Baca juga : Temukan Posko Covid-19 Merangin Kosong, HMI Dukung Pansus DPRD
Kegiatan IRT bertani dan ternak ayam ini, nantinya akan difasilitasi oleh pemerintah, yakni Dinas Ketahanan Pangan dengan tujuan agar bisa membantu kebutuhan pangan masyarakat yang ada di Provinsi Jambi.
Oleh karena itu, Amir mengemukakan, seiring mendorong program pangan murah untuk masyarakat, pihaknya juga tengah mendorong kegiatan baru yang dinamakan Kawasan Rumah Pangan Lestari (KRPL).
Ia menjelaskan, program KRPL ini nanti akan mengelompokkan wanita tani atau ibu rumah tangga, untuk bercocok tanam di pekarangan rumahnya.
“Jadi ini nanti kita kelompokkan dalam Kelompok Wanita Tani (KWT/red). Nanti untuk komoditi nya adalah, komoditi sayuran dan buah-buahan.” Kata Amir melalui selulernya.
Selanjutnya, ia juga menerangkan bahwa saat ini program tersebut sudah digagasnya, dan anggarannya pun sudah masuk di rekening dari kelompok wanita tani tersebut.

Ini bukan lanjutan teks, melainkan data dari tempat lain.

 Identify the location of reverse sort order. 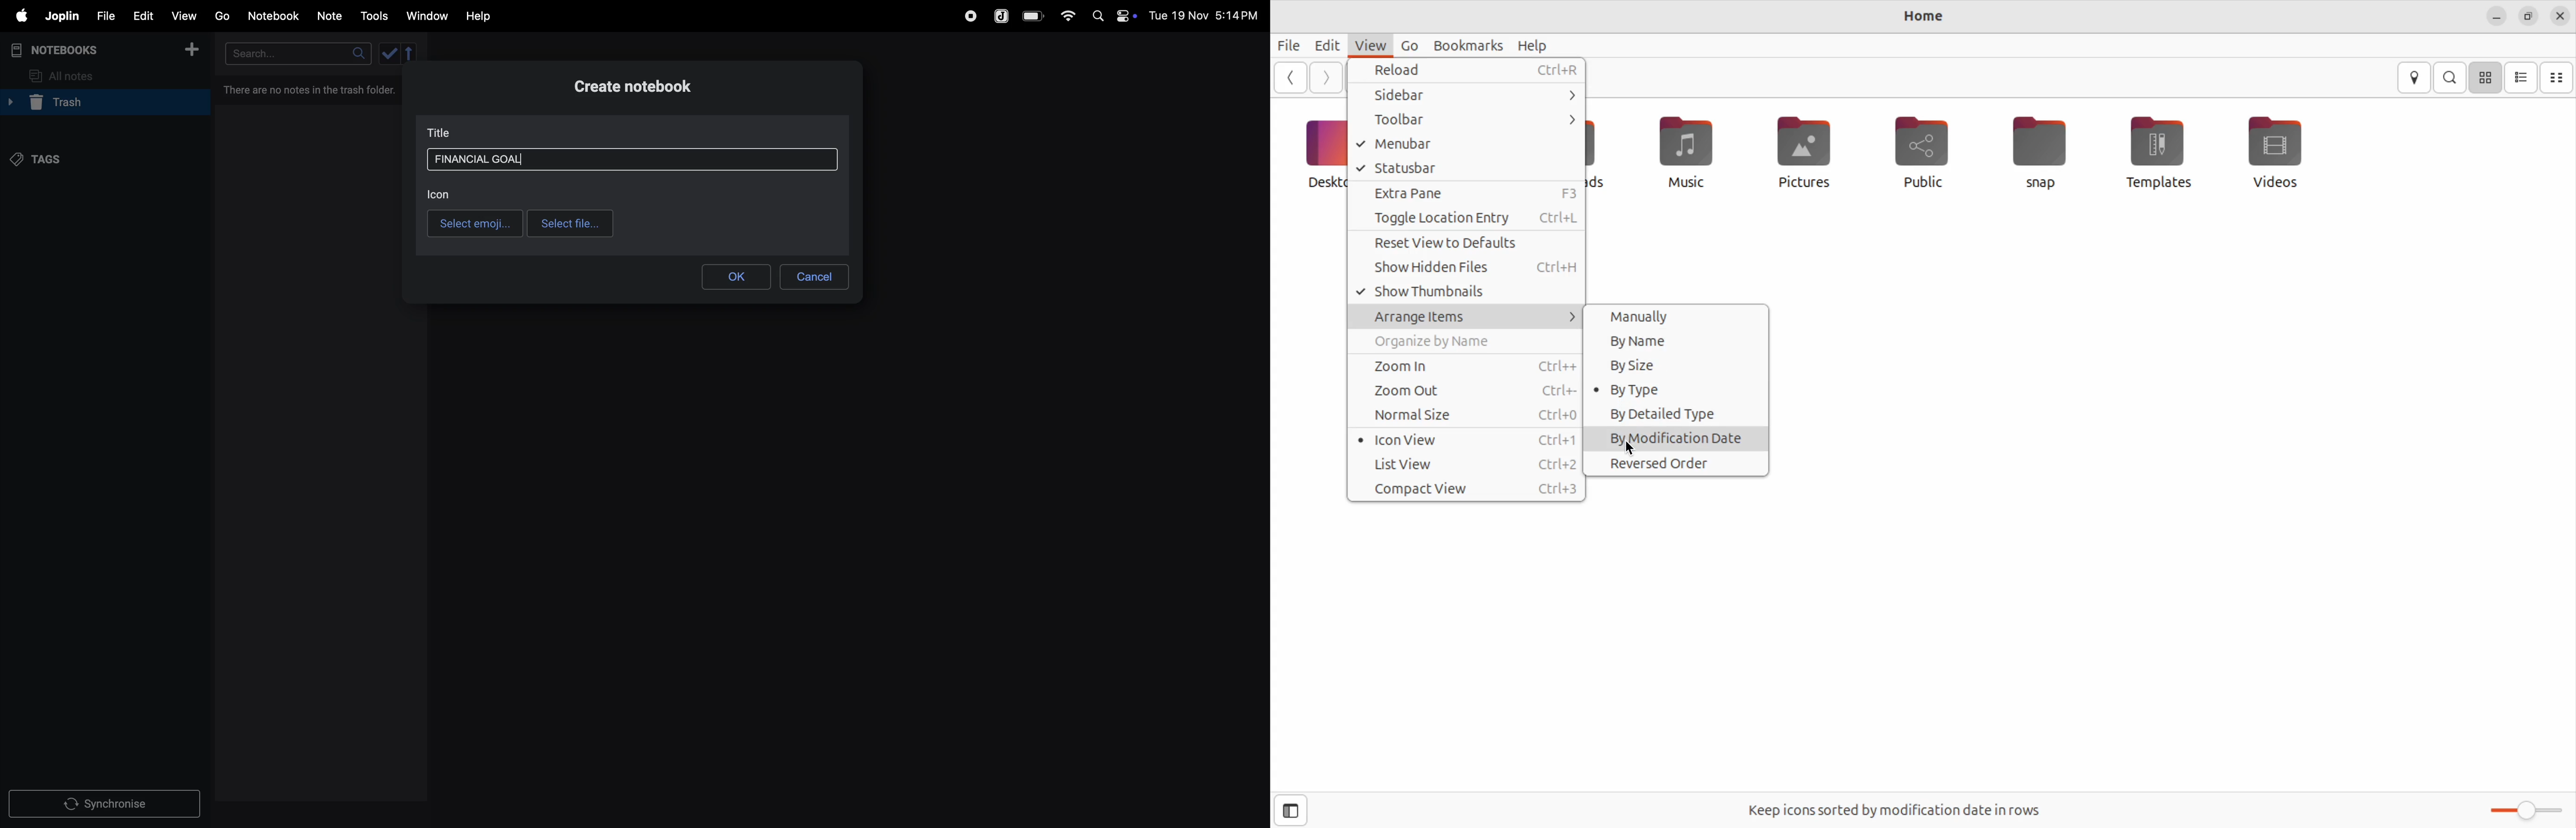
(410, 55).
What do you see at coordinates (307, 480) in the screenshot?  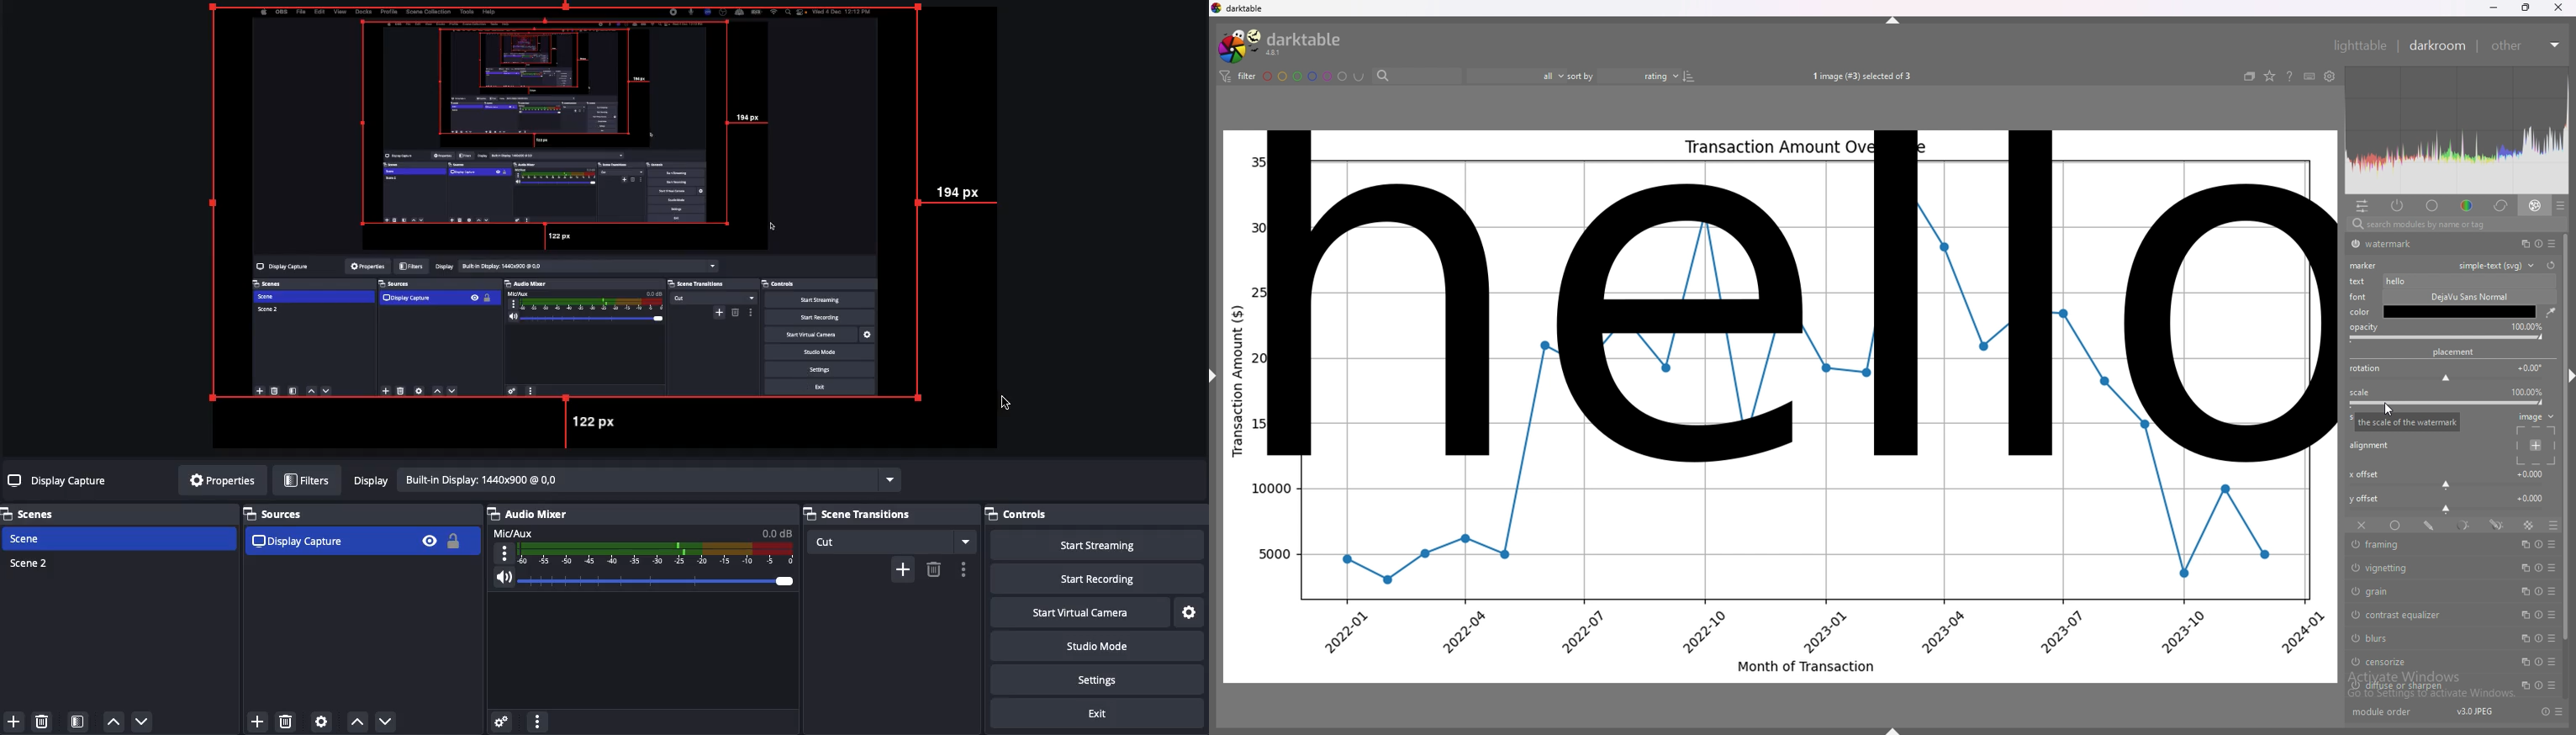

“Ini sedang berjalan. Kemaren sempat terhambat akibat Covid-19 ini, jadi ini kan sudah mau new Normal. Makanya kita akan percepat pengerjaannya di lapangan,” imbuhnya.
Utamakan Tanam Cabe
Selain itu, dirinya juga menyampaikan dalam program ini pihaknya mendorong, agar wanita tani ini mengutamakan menanam cabe, minimal 10 batang.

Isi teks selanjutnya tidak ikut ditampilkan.